Control of HAT has been one of the region’s great success stories. Infection with trypanosomes – principally Trypanosoma brucei gambiense, a single-celled parasite transmitted by the tsetse fly – can lead to lethargy and potentially death. In recent decades, however, cases have been reduced by more than 90% through more effective treatments and vector control.

A major advance has been the development of a new drug for HAT, fexinidazole, by the Drugs for Neglected Diseases initiative (DNDi) and its partners. Fexinidazole is an oral drug, so much easier to administer than current treatments for severe disease, which require use of intravenous drug infusions. The FEX-g-HAT project, awarded in 2019, aims to accelerate the introduction of fexinidazole by engaging with health systems and health workers in affected countries to raise awareness of the drug and WHO recommendations on its use, to train health workers on its administration, and to support the development of national health policies.

Launched in 2019, the HAT-r-ACC study is assessing whether fexinidazole is also effective against Trypanosoma brucei rhodesiense, which causes a more acute form of HAT and is found mainly in East Africa. Fexinidazole is being assessed as an alternative to a toxic arsenic-based drug (melarsopol) and a less toxic but difficult-to-administer drug (suramin).

The HAT-r-ACC study is assessing whether a new treatment is effective against a type of sleeping sickness mainly found in East Africa. What are the advantages of this new treatment? 

Sleeping sickness or human African trypanosomiasis is a serious parasitic infection prevalent in sub-Saharan Africa that is usually fatal if untreated. The first fully oral treatment, fexinidazole, was recently developed and is now in use for the most common form of the disease in Central and West Africa, caused by Trypanosoma brucei gambiense. 

This new treatment is now being tested by DNDi and partners* against the less common but more acute form of the disease, caused by Trypanosoma brucei rhodesiense, which is prevalent in East African countries. This form of the disease is still being treated with very toxic drugs, especially the advanced neurological form of the disease, which can be cured only with an arsenic derivative, melarsoprol, which causes death in one in 20 patients. We expect that this new treatment will be highly effective, less toxic, easier to administer, and avoid the need for painful lumbar puncture, which is currently used to determine the disease stage.

What comes next?

The HAT-r-ACC partners expect to complete the clinical trial by September 2022 as planned. A second ethnographic survey is planned in Malawi. Our activities with communities and the continuous training of peripheral health staff will facilitate early diagnosis and improve disease control.

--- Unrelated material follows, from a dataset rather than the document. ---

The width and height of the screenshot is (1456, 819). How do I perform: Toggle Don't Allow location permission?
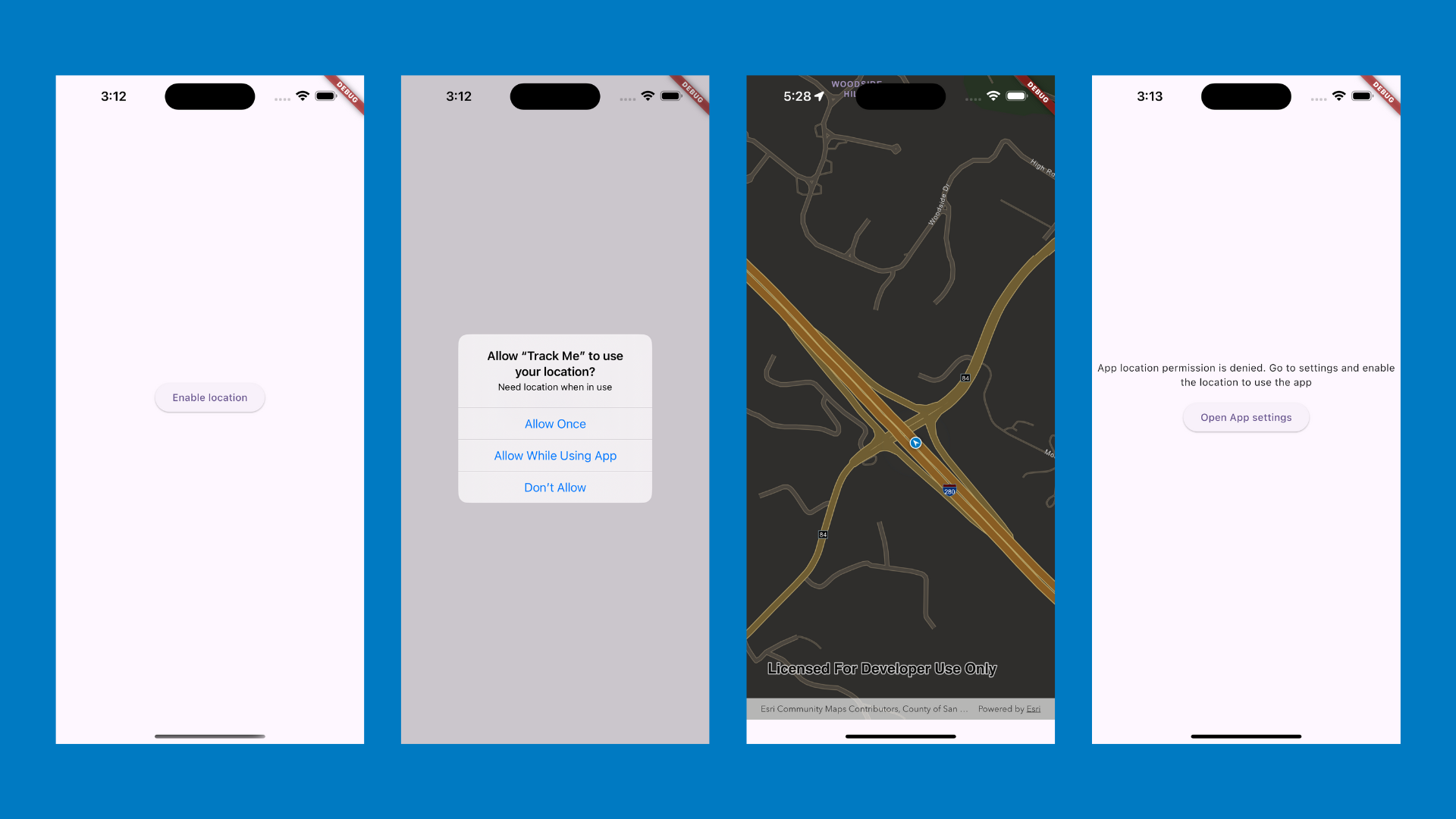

As the infection also affects cattle and wild game, eradication of the disease is not possible, but we expect that this project will contribute towards the WHO roadmap target of eliminating T. b. rhodesiense sleeping sickness as a public health problem and facilitating future access for patients to a highly effective and safe treatment.

What progress was made in 2019?

The core activity of the HAT-r-ACC project is a clinical trial, which started in Rumphi Hospital in Malawi in October 2019. Soon after the start, an outbreak of sleeping sickness occurred in the area, allowing the team to enrol 26 patients up to July 2020 and enabling the project to advance several months ahead of the planned enrolment rate. Opening of a second site, at Lwala Hospital in Uganda, was delayed due to COVID-19 pandemic-related restrictions.

Beyond the clinical trial, the project aims to raise community awareness of the disease. This component started with an ethnographic survey in Uganda that led to the preparation of a comprehensive and community-focused communication plan that will be developed in the months to come.